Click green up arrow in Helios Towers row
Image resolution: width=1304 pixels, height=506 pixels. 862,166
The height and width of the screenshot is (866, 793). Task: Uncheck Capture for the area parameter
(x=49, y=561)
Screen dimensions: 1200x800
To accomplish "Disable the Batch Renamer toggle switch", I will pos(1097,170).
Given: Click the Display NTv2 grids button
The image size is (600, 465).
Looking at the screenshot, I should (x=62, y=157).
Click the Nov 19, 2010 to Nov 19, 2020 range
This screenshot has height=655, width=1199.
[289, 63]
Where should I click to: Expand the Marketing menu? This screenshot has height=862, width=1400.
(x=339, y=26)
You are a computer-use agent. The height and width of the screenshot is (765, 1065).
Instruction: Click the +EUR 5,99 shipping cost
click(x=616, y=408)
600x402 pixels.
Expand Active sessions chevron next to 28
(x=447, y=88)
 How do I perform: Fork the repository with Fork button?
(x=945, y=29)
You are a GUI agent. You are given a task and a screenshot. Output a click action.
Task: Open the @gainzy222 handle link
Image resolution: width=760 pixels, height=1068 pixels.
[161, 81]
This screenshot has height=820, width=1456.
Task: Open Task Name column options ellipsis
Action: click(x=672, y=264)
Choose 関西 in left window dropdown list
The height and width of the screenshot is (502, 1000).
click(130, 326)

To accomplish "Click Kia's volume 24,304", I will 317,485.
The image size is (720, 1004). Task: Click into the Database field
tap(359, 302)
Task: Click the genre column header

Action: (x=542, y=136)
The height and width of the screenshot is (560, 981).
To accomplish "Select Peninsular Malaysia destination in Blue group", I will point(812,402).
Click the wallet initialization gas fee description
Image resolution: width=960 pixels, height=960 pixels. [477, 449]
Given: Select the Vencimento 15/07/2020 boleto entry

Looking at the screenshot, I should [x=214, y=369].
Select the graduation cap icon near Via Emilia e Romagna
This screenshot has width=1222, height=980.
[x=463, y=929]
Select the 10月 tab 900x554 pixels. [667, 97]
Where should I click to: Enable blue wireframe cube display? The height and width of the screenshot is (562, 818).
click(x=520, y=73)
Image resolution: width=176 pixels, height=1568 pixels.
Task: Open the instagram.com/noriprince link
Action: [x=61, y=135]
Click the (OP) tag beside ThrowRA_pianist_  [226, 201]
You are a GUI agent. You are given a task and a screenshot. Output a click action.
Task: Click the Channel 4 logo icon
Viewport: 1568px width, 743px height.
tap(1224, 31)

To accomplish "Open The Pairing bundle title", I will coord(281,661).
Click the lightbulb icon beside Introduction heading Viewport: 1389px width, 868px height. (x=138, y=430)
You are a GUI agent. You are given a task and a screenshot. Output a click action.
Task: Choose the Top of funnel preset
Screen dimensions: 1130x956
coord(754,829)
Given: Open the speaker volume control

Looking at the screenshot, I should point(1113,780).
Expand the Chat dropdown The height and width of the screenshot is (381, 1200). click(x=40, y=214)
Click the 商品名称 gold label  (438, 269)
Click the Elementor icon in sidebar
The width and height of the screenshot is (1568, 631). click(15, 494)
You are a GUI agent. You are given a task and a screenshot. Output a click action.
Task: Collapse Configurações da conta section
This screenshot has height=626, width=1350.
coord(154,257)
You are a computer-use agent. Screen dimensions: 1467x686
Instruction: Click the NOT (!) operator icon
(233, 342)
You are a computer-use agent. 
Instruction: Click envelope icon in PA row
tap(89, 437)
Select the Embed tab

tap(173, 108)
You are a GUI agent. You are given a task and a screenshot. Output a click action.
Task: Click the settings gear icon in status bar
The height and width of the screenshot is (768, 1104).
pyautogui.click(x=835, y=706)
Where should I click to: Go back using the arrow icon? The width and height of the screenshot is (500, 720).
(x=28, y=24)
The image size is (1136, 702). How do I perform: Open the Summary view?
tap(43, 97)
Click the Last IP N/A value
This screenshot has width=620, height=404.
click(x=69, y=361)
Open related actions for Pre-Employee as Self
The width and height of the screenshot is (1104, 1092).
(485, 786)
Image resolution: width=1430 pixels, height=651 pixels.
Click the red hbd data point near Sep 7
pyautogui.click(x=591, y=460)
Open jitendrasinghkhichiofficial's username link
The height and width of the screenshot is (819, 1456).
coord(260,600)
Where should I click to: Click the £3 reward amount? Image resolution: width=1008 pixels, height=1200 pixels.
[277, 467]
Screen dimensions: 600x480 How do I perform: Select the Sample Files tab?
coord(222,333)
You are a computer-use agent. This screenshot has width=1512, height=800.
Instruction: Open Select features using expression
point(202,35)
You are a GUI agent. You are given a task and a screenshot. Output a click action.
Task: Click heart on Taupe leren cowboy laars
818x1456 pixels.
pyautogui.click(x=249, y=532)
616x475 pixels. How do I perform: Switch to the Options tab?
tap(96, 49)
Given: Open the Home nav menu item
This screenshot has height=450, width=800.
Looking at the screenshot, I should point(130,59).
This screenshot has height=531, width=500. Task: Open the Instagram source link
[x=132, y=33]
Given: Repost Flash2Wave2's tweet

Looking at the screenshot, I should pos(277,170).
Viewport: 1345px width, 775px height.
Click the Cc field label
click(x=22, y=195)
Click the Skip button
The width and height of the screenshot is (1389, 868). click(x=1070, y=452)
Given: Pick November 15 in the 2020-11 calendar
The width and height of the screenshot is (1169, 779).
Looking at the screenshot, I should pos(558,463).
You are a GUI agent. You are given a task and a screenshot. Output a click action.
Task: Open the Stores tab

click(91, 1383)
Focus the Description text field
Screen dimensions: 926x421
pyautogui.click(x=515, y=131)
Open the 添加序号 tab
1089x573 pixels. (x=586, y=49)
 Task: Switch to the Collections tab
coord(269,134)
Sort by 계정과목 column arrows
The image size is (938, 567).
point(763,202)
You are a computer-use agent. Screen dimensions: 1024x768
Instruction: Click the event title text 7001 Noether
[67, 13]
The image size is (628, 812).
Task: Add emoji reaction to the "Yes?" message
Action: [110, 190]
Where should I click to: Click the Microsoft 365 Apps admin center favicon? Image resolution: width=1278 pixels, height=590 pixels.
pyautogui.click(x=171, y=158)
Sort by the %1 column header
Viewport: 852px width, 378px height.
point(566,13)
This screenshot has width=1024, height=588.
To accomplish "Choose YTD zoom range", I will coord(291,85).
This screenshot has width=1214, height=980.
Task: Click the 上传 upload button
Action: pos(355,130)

ACTION ITEM: Only the lines from the one containing "Click the Skip button" through the end of the listing should be copied, and they should be copied exactly.

TASK OUTPUT:
Click the Skip button
The width and height of the screenshot is (1389, 868). click(x=1070, y=452)
Given: Pick November 15 in the 2020-11 calendar
The width and height of the screenshot is (1169, 779).
Looking at the screenshot, I should pos(558,463).
You are a GUI agent. You are given a task and a screenshot. Output a click action.
Task: Open the Stores tab

click(91, 1383)
Focus the Description text field
Screen dimensions: 926x421
pyautogui.click(x=515, y=131)
Open the 添加序号 tab
1089x573 pixels. (x=586, y=49)
 Task: Switch to the Collections tab
coord(269,134)
Sort by 계정과목 column arrows
The image size is (938, 567).
point(763,202)
You are a computer-use agent. Screen dimensions: 1024x768
Instruction: Click the event title text 7001 Noether
[67, 13]
The image size is (628, 812).
Task: Add emoji reaction to the "Yes?" message
Action: [110, 190]
Where should I click to: Click the Microsoft 365 Apps admin center favicon? Image resolution: width=1278 pixels, height=590 pixels.
pyautogui.click(x=171, y=158)
Sort by the %1 column header
Viewport: 852px width, 378px height.
point(566,13)
This screenshot has width=1024, height=588.
To accomplish "Choose YTD zoom range", I will coord(291,85).
This screenshot has width=1214, height=980.
Task: Click the 上传 upload button
Action: pos(355,130)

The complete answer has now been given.